▶ [Task to carry out] Continue the mailing-list reply below about the PostgreSQL planner choosing between a sequential scan and an index scan, starting from the point where its final sentence stops.

Re: annoying query/planner choice

From: Tom Lane <tgl(at)sss(dot)pgh(dot)pa(dot)us>
To: Andrew Rawnsley <ronz(at)ravensfield(dot)com>
Cc: pgsql-performance(at)postgresql(dot)org
Subject: Re: annoying query/planner choice
Date: 2004-01-12 05:40:13
Message-ID: 21520.1073886013@sss.pgh.pa.us
Views: Raw Message | Whole Thread | Download mbox | Resend email
Thread:
Lists: pgsql-performance

Andrew Rawnsley <ronz(at)ravensfield(dot)com> writes:
> I have a situation that is giving me small fits, and would like to see
> if anyone can shed any light on it.

In general, pulling 10% of a table *should* be faster as a seqscan than
an indexscan, except under the most extreme assumptions about clustering
(is the table clustered on site_id, by any chance?). What I suspect is
that the table is a bit larger than your available RAM, so that a
seqscan ends up flushing all of the kernel's cache and forcing a lot of
I/O, whereas an indexscan avoids the cache flush by not touching (quite)

▶ [Data provided]
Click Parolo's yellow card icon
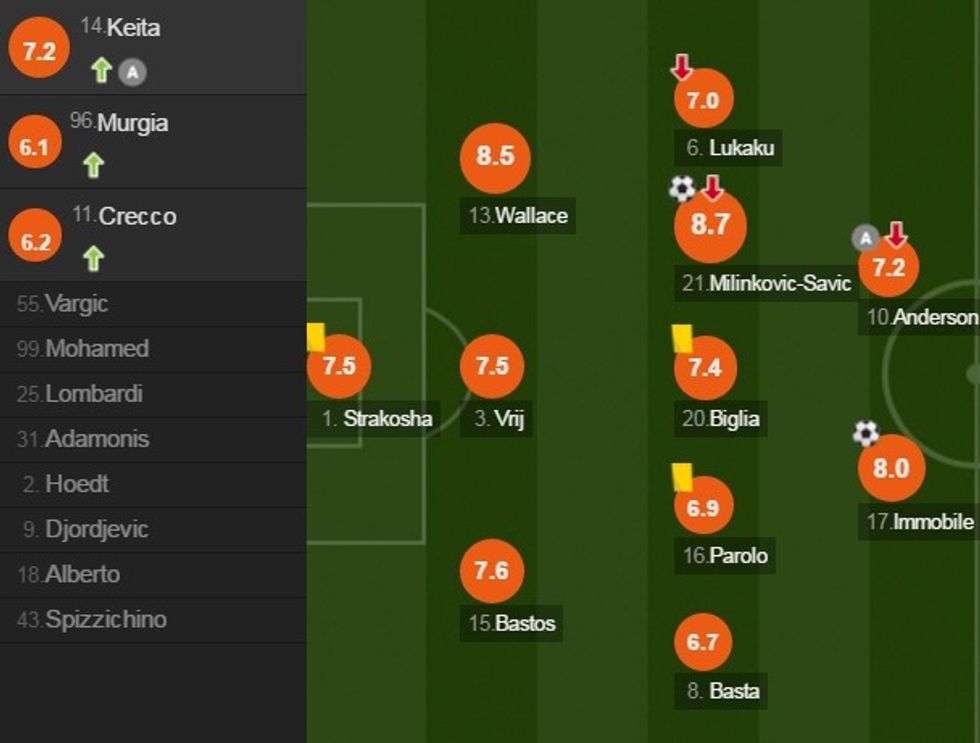 point(683,476)
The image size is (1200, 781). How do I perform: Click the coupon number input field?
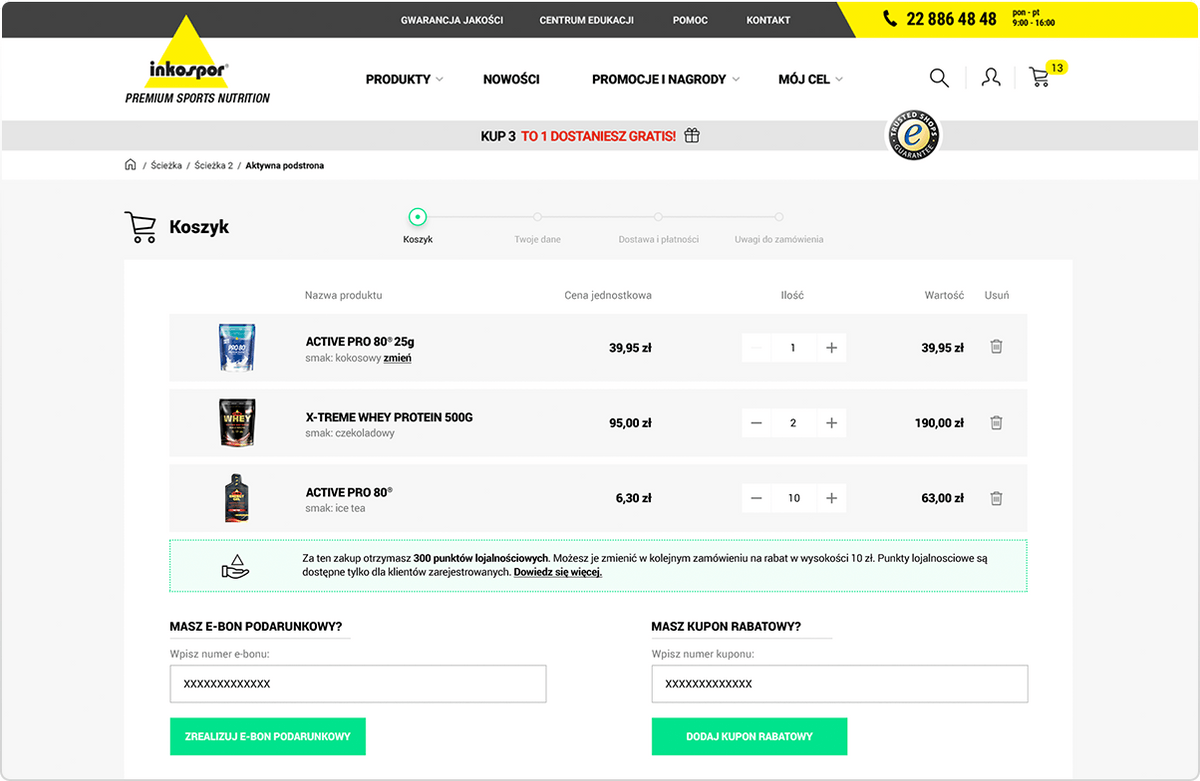(839, 684)
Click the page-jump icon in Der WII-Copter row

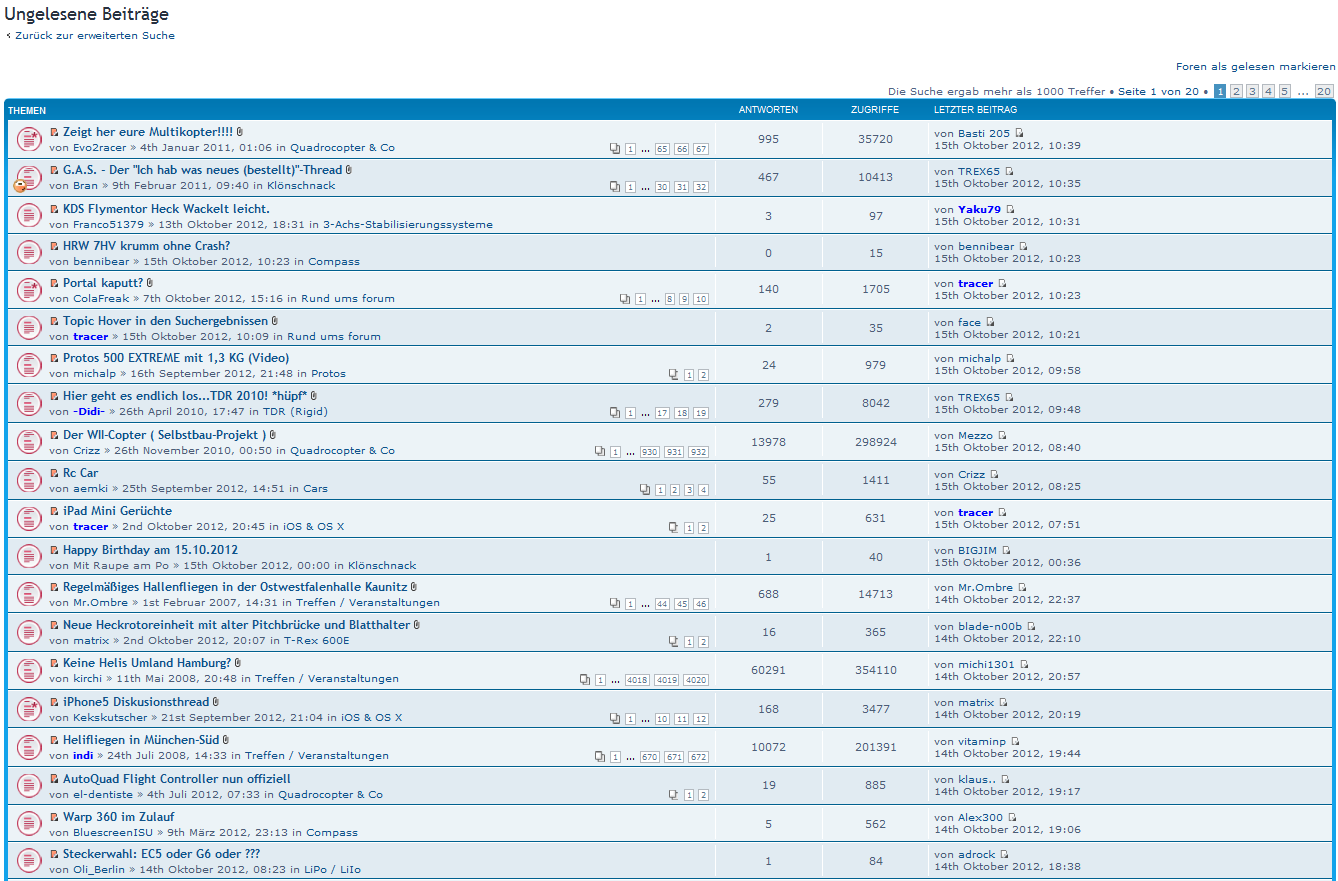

▶ [Exercise answer]
all of the table. The trouble with this is that the index only looks
that good under test conditions, ie, when you repeat it just after an
identical query that pulled all of the needed pages into RAM. Under
realistic load conditions where different site_ids are being hit, the
indexscan is not going to be as good as you think, because it will incur
substantial I/O.

You should try setting up a realistic test load hitting different random
site_ids, and see whether it's really a win to force seqscan off for
this query or not.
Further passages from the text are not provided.